Reprogramming adult differentiated cells into lineage-restricted precursor cells or pluripotent stem cells could provide a cellular population from which to derive new neurons and hence promote regeneration in cases of brain injury or disease. Although such reprogramming has been achieved in vitro, it has not been demonstrated in vivo. Now, Zhang and colleagues show that resident astrocytes in the adult mouse brain can be reprogrammed to generate neuroblasts and that these neuroblasts can form functional neurons.

Credit: THINKSTOCK

To examine whether astrocytes can be reprogrammed in vivo, the authors first generated various lentiviruses that each included a transcription factor or microRNA gene downstream of the promoter for glial fibrillary acid protein (GFAP), an astrocytic marker. They then injected combinations of these viruses into the striatum of adult mice.

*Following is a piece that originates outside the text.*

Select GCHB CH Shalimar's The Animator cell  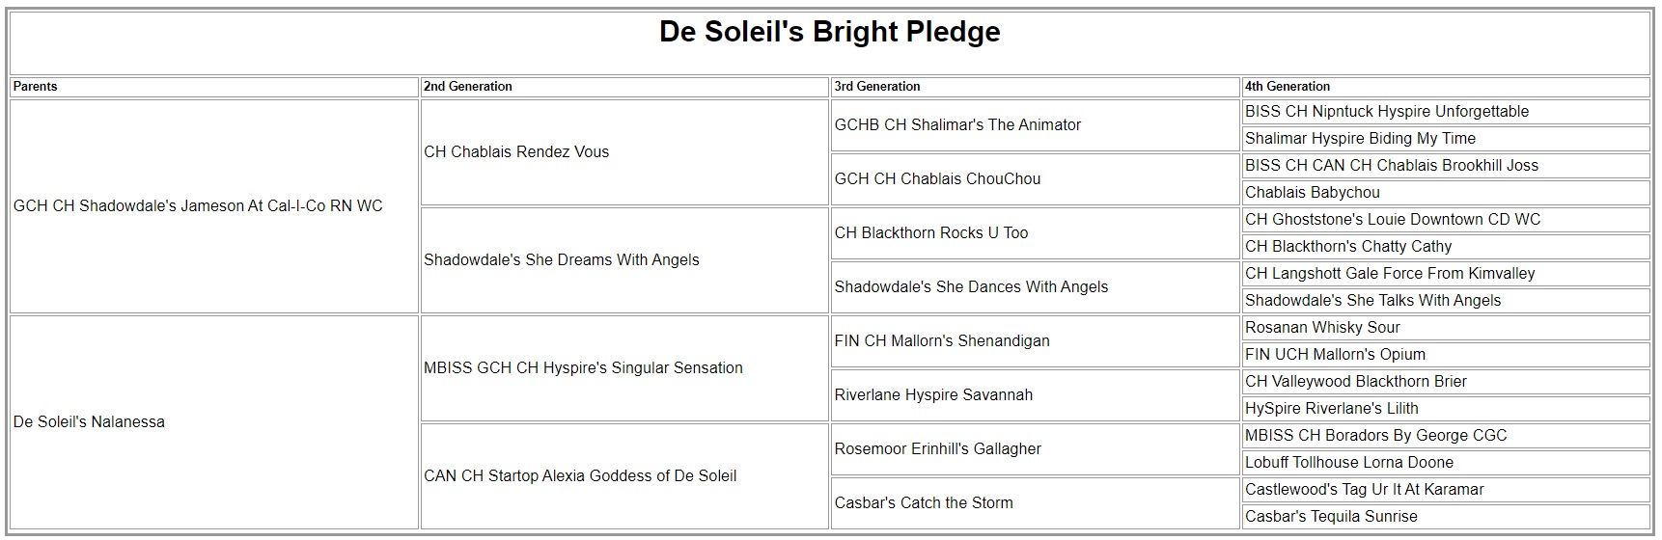pos(957,125)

After 4 weeks, the authors detected cells that morphologically resembled neuroblasts

After 4 weeks, the authors detected cells that morphologically resembled neuroblasts in mice that had been infected with lentiviruses that collectively expressed four transcription factors, including SOX2. These cells expressed doublecortin (DCX), a marker of neuroblasts and immature neurons, and showed labelling with bromodeoxyuridine (BrdU), indicating that they were newly produced. Interestingly, removal of the SOX2-expressing lentivirus from the virus pool prevented the emergence of such cells, whereas infection with this virus only could induce DCX-positive cells.

These results suggest that SOX2 expression alone can reprogramme astrocytes in vivo to form neuroblasts, which the authors termed 'induced adult neuroblasts' (iANBs). To show that iANBs were derived from astrocytes, transgenic mice in which astrocytes expressed yellow fluorescent protein (YFP) were infected with the SOX2 lentivirus. After 5 weeks, DCX-positive cells in the striatum all showed YFP expression, confirming that iANBs have an astrocytic origin.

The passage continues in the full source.